Source records
+ + + + +

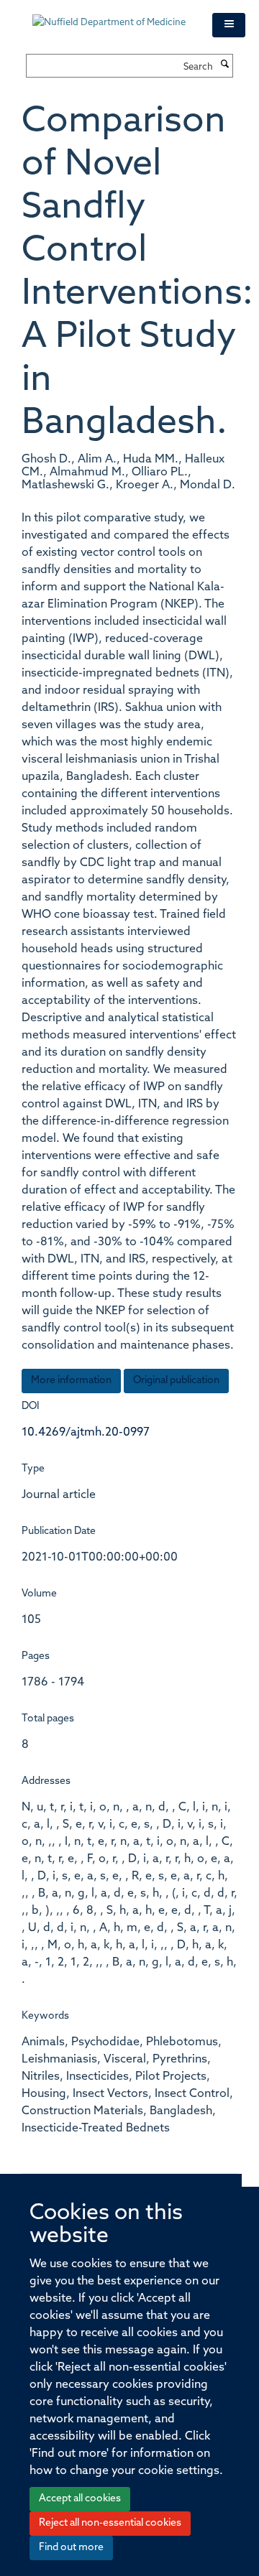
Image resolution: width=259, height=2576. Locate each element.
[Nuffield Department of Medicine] (111, 16)
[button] (228, 25)
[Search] (224, 65)
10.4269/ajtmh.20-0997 (86, 1432)
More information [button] (71, 1380)
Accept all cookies (80, 2498)
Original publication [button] (176, 1380)
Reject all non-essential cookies (110, 2523)
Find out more (71, 2547)
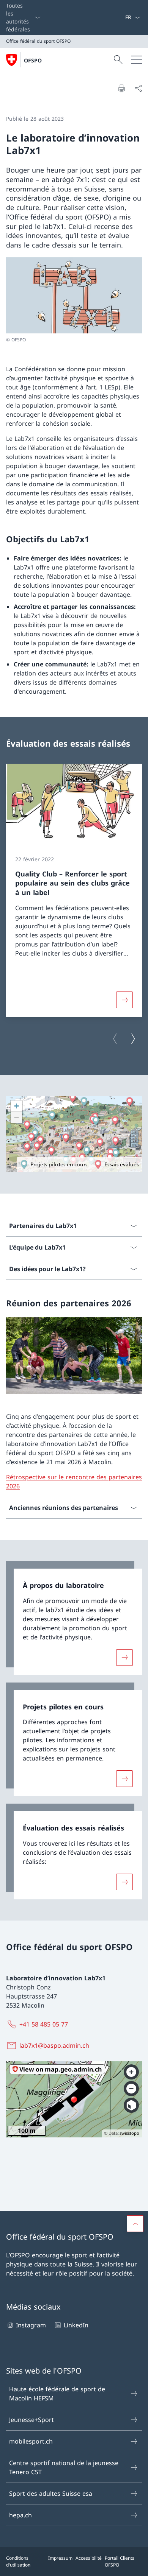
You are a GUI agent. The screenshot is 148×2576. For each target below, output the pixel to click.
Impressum (60, 2558)
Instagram (31, 2325)
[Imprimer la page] (121, 88)
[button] (135, 2223)
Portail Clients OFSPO (119, 2561)
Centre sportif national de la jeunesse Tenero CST (63, 2467)
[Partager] (138, 88)
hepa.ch (20, 2515)
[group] (74, 890)
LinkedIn (76, 2325)
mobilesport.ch (31, 2441)
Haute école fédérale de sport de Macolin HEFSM (57, 2393)
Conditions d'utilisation (18, 2561)
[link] (74, 1618)
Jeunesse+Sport (31, 2420)
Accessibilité (89, 2558)
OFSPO (33, 60)
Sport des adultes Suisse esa (50, 2493)
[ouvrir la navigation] (136, 59)
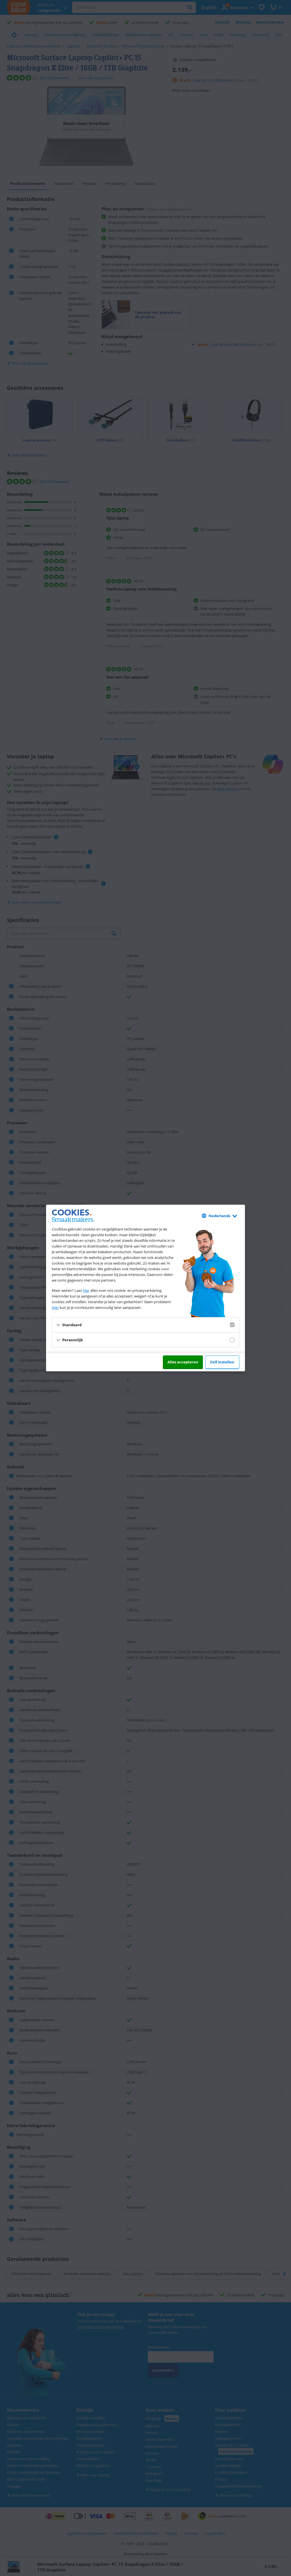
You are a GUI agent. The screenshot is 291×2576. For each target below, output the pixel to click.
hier (86, 1290)
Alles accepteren (182, 1362)
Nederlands (219, 1215)
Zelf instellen (222, 1362)
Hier (55, 1307)
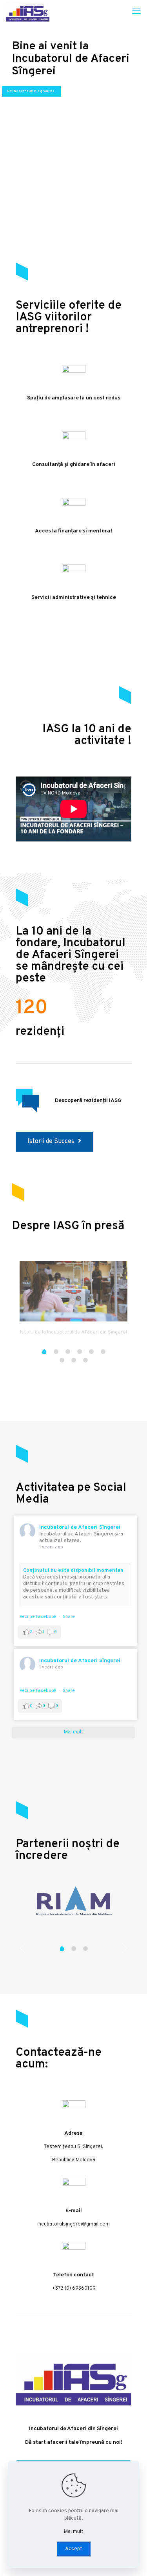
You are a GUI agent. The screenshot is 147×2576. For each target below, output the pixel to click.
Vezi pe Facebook (38, 1617)
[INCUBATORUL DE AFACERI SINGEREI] (27, 12)
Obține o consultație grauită (31, 91)
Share (69, 1617)
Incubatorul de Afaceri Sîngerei (79, 1527)
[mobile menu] (136, 11)
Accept (73, 2549)
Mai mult (73, 2532)
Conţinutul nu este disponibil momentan (73, 1571)
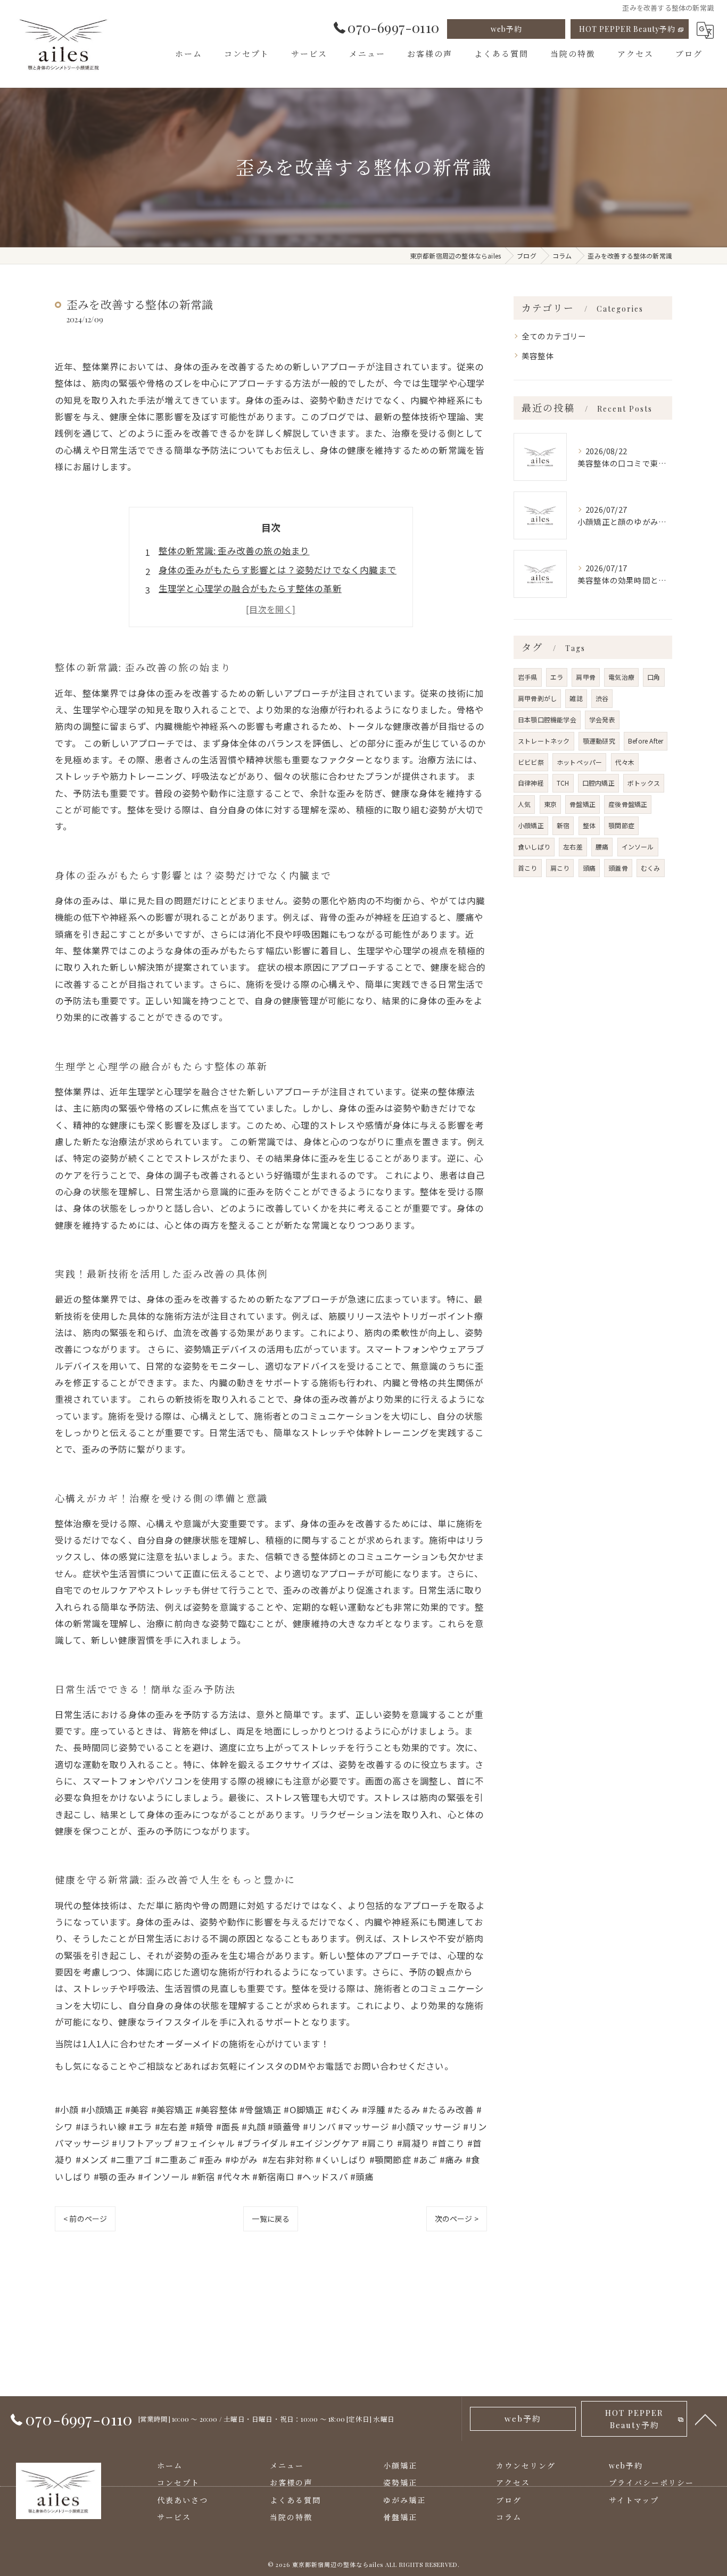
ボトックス (643, 782)
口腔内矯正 (598, 782)
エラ (556, 676)
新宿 (563, 825)
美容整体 (538, 355)
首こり (528, 867)
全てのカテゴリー (554, 335)
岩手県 (528, 676)
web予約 (506, 29)
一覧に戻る (271, 2218)
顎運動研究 (599, 740)
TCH (563, 782)
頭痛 (589, 867)
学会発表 (602, 719)
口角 (653, 676)
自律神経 (531, 782)
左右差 (573, 846)
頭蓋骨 (618, 867)
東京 (550, 803)
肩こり (560, 867)
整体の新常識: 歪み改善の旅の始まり (234, 550)
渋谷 (602, 698)
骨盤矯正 (582, 803)
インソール (638, 846)
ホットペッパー (579, 761)
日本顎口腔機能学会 (547, 719)
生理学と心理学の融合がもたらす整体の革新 (250, 588)
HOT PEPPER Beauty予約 (627, 29)
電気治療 (621, 676)
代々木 (625, 761)
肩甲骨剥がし (537, 698)
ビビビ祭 (531, 761)
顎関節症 (621, 825)
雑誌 (575, 698)
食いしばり (534, 846)
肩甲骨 (586, 676)
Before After (645, 740)
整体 (589, 825)
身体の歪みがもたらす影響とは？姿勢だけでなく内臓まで (277, 569)
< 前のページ (85, 2218)
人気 (524, 803)
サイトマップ (634, 2500)
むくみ (650, 867)
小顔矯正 (531, 825)
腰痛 (602, 846)
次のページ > (456, 2218)
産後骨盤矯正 (627, 803)
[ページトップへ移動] (705, 2419)
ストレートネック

+ + + + +

What is being asked - Although the records above include pictures, the copy must contain only their exact text.

Exercise output -
Image resolution: width=259, height=2576. Locate each element.
[Nuffield Department of Medicine] (111, 16)
[button] (228, 25)
[Search] (224, 65)
10.4269/ajtmh.20-0997 (86, 1432)
More information [button] (71, 1380)
Accept all cookies (80, 2498)
Original publication [button] (176, 1380)
Reject all non-essential cookies (110, 2523)
Find out more (71, 2547)
You are a GUI agent. The screenshot is 148×2576. For each target below, output the pixel to click.
Impressum (60, 2558)
Instagram (31, 2325)
[Imprimer la page] (121, 88)
[button] (135, 2223)
Portail Clients OFSPO (119, 2561)
Centre sportif national de la jeunesse Tenero CST (63, 2467)
[Partager] (138, 88)
hepa.ch (20, 2515)
[group] (74, 890)
LinkedIn (76, 2325)
mobilesport.ch (31, 2441)
Haute école fédérale de sport de Macolin HEFSM (57, 2393)
Conditions d'utilisation (18, 2561)
[link] (74, 1618)
Jeunesse+Sport (31, 2420)
Accessibilité (89, 2558)
OFSPO (33, 60)
Sport des adultes Suisse esa (50, 2493)
[ouvrir la navigation] (136, 59)
You are a GUI agent. The screenshot is 291×2576. For each target below, output the pixel to click.
hier (86, 1290)
Alles accepteren (182, 1362)
Nederlands (219, 1215)
Zelf instellen (222, 1362)
Hier (55, 1307)
You are a GUI agent. The screenshot is 147×2576. For each target below, output the pixel to click.
Vezi pe Facebook (38, 1617)
[INCUBATORUL DE AFACERI SINGEREI] (27, 12)
Obține o consultație grauită (31, 91)
Share (69, 1617)
Incubatorul de Afaceri Sîngerei (79, 1527)
[mobile menu] (136, 11)
Accept (73, 2549)
Mai mult (73, 2532)
Conţinutul nu este disponibil momentan (73, 1571)
ボトックス (643, 782)
口腔内矯正 (598, 782)
エラ (556, 676)
新宿 (563, 825)
美容整体 (538, 355)
首こり (528, 867)
全てのカテゴリー (554, 335)
岩手県 (528, 676)
web予約 (506, 29)
一覧に戻る (271, 2218)
顎運動研究 (599, 740)
TCH (563, 782)
頭痛 (589, 867)
学会発表 (602, 719)
口角 (653, 676)
自律神経 (531, 782)
左右差 (573, 846)
頭蓋骨 (618, 867)
東京 (550, 803)
肩こり (560, 867)
整体の新常識: 歪み改善の旅の始まり (234, 550)
渋谷 (602, 698)
骨盤矯正 (582, 803)
インソール (638, 846)
ホットペッパー (579, 761)
日本顎口腔機能学会 (547, 719)
生理学と心理学の融合がもたらす整体の革新 (250, 588)
HOT PEPPER Beauty予約 (627, 29)
電気治療 (621, 676)
代々木 (625, 761)
肩甲骨剥がし (537, 698)
ビビビ祭 (531, 761)
顎関節症 (621, 825)
雑誌 (575, 698)
食いしばり (534, 846)
肩甲骨 (586, 676)
Before After (645, 740)
整体 (589, 825)
身体の歪みがもたらす影響とは？姿勢だけでなく内臓まで (277, 569)
< 前のページ (85, 2218)
人気 (524, 803)
サイトマップ (634, 2500)
むくみ (650, 867)
小顔矯正 (531, 825)
腰痛 (602, 846)
次のページ > (456, 2218)
産後骨盤矯正 (627, 803)
[ページトップへ移動] (705, 2419)
ストレートネック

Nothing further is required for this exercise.